とっつきの悪いおじさん
十九世紀末、パリ。――
バレエの稽古場には、「ブラボー」と言って花束をくれる優しいおじさんと、冷たい目をして、にらむかのように見つめてくるとっつきの悪いおじさんがいた。―― 十四才の私は……。
お母さんにはいつも言われていた ―― バレエの稽古を頑張りなさいと。そうして、立派なスーツのおじさんがいたならば、その人は優しい人だから、愛想よくしなさいと。私は母に言われるとおりに、歳の離れた黒いスーツのおじさんたちに愛想をふりまいた。一緒に稽古をしているお友達も同じように言われているらしくて、彼女たちも一様に、同じような笑顔を向けていた。
スーツのおじさんたちのことばが聞こえたこともあった。ほんとうに穏やかな声で、その人たちはおしゃべりをしていた。
「あれは現代のガラテイアだよ」
「狙ってるのかい、ピュグマリオン」
幼い私にはまだわからないけれど、立派で教養のあるおじさんたちの話だから、いつかきっとわかるようになって、お茶でも飲みながら、一緒におしゃべりをしたいなと思った。私が見ているのに気づいたおじさんたちは、にこやかに笑った。私も笑った。
でも、あのおじさん ―― 冷たい目をした、とっつきの悪い ――、あの人と出会ってからは、私は前みたいに笑わなくなった。前よりもひかえめになった。「ひかえめ」というのは、お母さんのことばだけど、じっさいに周りの人たちにもそう思われていたのだと思う。周りの人 ―― バレエのお友達や、例の黒いおじさんたち ――。
私には、どうして私がそう見えるようになったのか、あまりよくはわからなかった。だけどそれは、あのおじさんと無関係ではなかったのだと、そのことだけは気づいていたように思う。
そしてそれは、むっつりと黙ったおじさんの、私に向けた一度だけの、かすかな笑みを見てからは、少しだけ自覚的になったようにも思える。

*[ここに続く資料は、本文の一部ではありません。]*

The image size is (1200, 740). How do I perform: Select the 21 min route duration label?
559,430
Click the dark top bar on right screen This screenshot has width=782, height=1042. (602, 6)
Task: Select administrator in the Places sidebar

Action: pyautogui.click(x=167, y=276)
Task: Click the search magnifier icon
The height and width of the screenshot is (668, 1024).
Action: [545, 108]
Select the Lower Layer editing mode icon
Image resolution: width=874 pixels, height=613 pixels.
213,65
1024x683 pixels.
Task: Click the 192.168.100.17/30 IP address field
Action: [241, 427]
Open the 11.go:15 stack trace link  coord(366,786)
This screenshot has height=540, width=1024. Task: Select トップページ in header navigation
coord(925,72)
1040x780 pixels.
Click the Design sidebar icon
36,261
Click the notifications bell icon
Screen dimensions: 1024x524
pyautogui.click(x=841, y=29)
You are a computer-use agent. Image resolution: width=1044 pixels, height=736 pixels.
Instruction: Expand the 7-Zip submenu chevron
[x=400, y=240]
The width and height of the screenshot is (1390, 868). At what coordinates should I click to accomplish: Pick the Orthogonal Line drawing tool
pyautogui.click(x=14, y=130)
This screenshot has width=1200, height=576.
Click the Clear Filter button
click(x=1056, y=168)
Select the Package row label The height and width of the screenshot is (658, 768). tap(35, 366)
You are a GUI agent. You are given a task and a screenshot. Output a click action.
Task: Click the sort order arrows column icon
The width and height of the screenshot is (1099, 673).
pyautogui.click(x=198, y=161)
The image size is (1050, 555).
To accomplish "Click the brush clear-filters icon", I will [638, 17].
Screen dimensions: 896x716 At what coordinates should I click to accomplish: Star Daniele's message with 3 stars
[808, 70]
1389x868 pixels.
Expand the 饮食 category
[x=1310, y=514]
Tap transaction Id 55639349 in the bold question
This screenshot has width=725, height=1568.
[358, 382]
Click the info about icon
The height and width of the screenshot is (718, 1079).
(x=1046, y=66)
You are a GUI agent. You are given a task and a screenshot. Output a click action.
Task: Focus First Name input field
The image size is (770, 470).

おじさんには、私が稽古のあいまに時々おじさんを見つめるのが不思議だったみたいで ―― 私の友達はみな、怖がって目を合わせようとしなかったから ――、私から笑いかけても、ずっとしかめ面をしていた。私はそれが怖かったけれど、でもどこか不思議な感覚で、やっぱり時々おじさんを見つめた。―― あの人は、なにを見ているのだろう。あの冷たい目で、私のなにかを見すかしているのじゃないかしら。それとも……なにも見えていないのかしら……。――
ある日、稽古のあと、私は先生に呼ばれた。
「お母さんにも頼まれてるから」
そう言って、先生は私につよく笑顔を求めた。
叱られて落ちこんだ私は、稽古場を出て、細い路地を歩いていた。うわの空で地面を向いて ――、そうして、人にぶつかった。
顔をあげると、ぶつかったのは背の高いスーツのおじさんで、それはあの恐ろしい、冷たい目をしたとっつきの悪いほうのおじさんだった。
「ごめんなさ……」
私は声が出なかった。それは単純に、身の危険を覚えるような怖さではなくて、なにかこう、もっと不思議な感覚だった。―― そのときだった。むっつりと黙ったおじさんの唇が、かすかに動いて、笑ったように見えたのは……。――
結局おじさんはなにも言わず、私も言えずに、すれ違っていった。あの人がなにを考えていたのか、それとも……なにも考えていなかったのか……、十九才になったいまも、私にはわからない。おじさんについて、あとで先生に聞いてわかったのは、気難しい絵描きさん……ということだけだった。
でも、おじさんはきっと、大切なものを残してくれた。いまでさえ、しっくりくることばでは言い表せないけれど。―― いま、大人になった私も……。
ピュグマリオン、アイドル(=偶像)……
そんなところからの発想でした。
歩く陶器、あるいは、陶器が歩き出す……そういう発想……
そこまではいかなくても、アイドルって、不思議な存在だなと思います。
そういえば、「チアリーダーの笑顔が苦手」と、不思議なことを言ってた子もいたな……
それがいいとか、悪いとかじゃなくて。人それぞれ、好き嫌いはあるけれど。
「ピュグマリオン」のモティーフを表すのに私が選んだのが、エドガー・ドガの描いた少女。
ドガは、当時の踊り子たちの現実をそのままに写した画家だけど、私には彼が、なぜだかそんな冷たい人には思えなくて……
それで、こんなお話になりました。
またまた思いつきの掌編で、荒削りではありますが、投稿しちゃいました。
拙いものですが、少しでも楽しんでいただけたらなによりです。